## Description of the task
When you find the line with "Given: Click Browse to upload the certificate" among the records below, reproduce it and each line after it exactly, ending with the line with "Given: Edit the file with the pencil icon".

----- The input -----

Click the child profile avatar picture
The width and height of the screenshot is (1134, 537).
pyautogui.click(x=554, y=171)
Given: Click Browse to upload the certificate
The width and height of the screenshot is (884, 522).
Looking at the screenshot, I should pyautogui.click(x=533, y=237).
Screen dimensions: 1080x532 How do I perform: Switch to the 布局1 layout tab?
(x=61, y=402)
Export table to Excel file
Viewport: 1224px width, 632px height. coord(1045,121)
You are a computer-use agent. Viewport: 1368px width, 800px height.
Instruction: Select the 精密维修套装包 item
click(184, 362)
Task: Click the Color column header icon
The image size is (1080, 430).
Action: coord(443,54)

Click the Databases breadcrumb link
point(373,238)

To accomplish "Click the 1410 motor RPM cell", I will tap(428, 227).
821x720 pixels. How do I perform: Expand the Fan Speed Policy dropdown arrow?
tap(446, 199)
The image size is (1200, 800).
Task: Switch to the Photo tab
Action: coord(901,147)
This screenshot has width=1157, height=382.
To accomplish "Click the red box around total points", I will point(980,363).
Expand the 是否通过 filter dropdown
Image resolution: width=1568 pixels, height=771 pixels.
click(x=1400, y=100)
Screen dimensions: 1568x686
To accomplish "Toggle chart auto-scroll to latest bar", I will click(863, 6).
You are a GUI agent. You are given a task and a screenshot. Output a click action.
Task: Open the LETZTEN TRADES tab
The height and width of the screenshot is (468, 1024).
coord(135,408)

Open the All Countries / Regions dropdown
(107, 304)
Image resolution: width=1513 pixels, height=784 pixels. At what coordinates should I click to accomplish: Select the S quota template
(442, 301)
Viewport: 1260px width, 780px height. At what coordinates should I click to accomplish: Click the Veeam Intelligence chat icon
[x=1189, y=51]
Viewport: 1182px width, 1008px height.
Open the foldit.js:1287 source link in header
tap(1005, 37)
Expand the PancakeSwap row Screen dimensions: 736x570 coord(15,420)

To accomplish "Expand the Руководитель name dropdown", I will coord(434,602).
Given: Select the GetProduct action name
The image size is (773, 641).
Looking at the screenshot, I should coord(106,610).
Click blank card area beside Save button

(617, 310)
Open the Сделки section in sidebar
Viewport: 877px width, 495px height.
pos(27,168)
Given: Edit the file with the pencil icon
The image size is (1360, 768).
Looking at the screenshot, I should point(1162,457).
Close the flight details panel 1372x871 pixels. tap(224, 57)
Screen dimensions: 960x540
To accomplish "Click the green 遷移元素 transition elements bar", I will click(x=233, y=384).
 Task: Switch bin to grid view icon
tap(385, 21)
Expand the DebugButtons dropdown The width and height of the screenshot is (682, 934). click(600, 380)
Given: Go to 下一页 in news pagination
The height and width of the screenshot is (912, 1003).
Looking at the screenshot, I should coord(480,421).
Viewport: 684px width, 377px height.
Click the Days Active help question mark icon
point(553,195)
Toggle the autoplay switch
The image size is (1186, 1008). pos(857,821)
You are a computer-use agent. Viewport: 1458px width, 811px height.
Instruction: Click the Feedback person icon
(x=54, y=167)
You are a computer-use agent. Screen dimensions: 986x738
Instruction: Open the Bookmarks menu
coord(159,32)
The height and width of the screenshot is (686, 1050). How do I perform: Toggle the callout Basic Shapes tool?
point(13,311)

-----

## Exercise answer
Given: Click Browse to upload the certificate
The width and height of the screenshot is (884, 522).
Looking at the screenshot, I should pyautogui.click(x=533, y=237).
Screen dimensions: 1080x532 How do I perform: Switch to the 布局1 layout tab?
(x=61, y=402)
Export table to Excel file
Viewport: 1224px width, 632px height. coord(1045,121)
You are a computer-use agent. Viewport: 1368px width, 800px height.
Instruction: Select the 精密维修套装包 item
click(184, 362)
Task: Click the Color column header icon
The image size is (1080, 430).
Action: coord(443,54)

Click the Databases breadcrumb link
point(373,238)

To accomplish "Click the 1410 motor RPM cell", I will tap(428, 227).
821x720 pixels. How do I perform: Expand the Fan Speed Policy dropdown arrow?
tap(446, 199)
The image size is (1200, 800).
Task: Switch to the Photo tab
Action: coord(901,147)
This screenshot has width=1157, height=382.
To accomplish "Click the red box around total points", I will point(980,363).
Expand the 是否通过 filter dropdown
Image resolution: width=1568 pixels, height=771 pixels.
click(x=1400, y=100)
Screen dimensions: 1568x686
To accomplish "Toggle chart auto-scroll to latest bar", I will click(863, 6).
You are a GUI agent. You are given a task and a screenshot. Output a click action.
Task: Open the LETZTEN TRADES tab
The height and width of the screenshot is (468, 1024).
coord(135,408)

Open the All Countries / Regions dropdown
(107, 304)
Image resolution: width=1513 pixels, height=784 pixels. At what coordinates should I click to accomplish: Select the S quota template
(442, 301)
Viewport: 1260px width, 780px height. At what coordinates should I click to accomplish: Click the Veeam Intelligence chat icon
[x=1189, y=51]
Viewport: 1182px width, 1008px height.
Open the foldit.js:1287 source link in header
tap(1005, 37)
Expand the PancakeSwap row Screen dimensions: 736x570 coord(15,420)

To accomplish "Expand the Руководитель name dropdown", I will coord(434,602).
Given: Select the GetProduct action name
The image size is (773, 641).
Looking at the screenshot, I should coord(106,610).
Click blank card area beside Save button

(617, 310)
Open the Сделки section in sidebar
Viewport: 877px width, 495px height.
pos(27,168)
Given: Edit the file with the pencil icon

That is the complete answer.